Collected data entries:
▶
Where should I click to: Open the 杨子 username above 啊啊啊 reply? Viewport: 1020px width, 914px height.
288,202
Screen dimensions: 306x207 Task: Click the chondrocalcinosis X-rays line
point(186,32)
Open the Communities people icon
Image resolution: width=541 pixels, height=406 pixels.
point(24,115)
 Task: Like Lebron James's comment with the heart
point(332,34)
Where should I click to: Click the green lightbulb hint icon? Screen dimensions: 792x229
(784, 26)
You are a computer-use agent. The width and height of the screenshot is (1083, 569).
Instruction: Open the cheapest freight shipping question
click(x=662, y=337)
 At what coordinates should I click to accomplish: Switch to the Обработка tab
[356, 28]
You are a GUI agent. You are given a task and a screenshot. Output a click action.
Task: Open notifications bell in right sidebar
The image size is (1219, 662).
◀
▶
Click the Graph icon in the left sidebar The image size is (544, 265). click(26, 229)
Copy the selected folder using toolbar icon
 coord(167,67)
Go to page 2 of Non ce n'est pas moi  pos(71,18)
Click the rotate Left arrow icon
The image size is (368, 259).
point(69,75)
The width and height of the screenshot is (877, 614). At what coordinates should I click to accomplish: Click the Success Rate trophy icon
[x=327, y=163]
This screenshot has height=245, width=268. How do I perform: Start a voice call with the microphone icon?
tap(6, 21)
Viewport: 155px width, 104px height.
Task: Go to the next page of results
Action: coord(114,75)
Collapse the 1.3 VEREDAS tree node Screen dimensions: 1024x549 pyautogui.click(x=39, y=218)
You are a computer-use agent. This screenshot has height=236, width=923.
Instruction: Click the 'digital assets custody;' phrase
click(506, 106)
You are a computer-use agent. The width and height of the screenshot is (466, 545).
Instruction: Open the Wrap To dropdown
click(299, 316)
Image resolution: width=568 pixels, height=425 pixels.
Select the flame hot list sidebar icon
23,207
◀
Only the lines above from the one with "Task: Open notifications" through the one with "The image size is (1219, 662)." should be duplicated, character for character.

**SOLUTION FOR THIS EXERCISE:**
Task: Open notifications bell in right sidebar
The image size is (1219, 662).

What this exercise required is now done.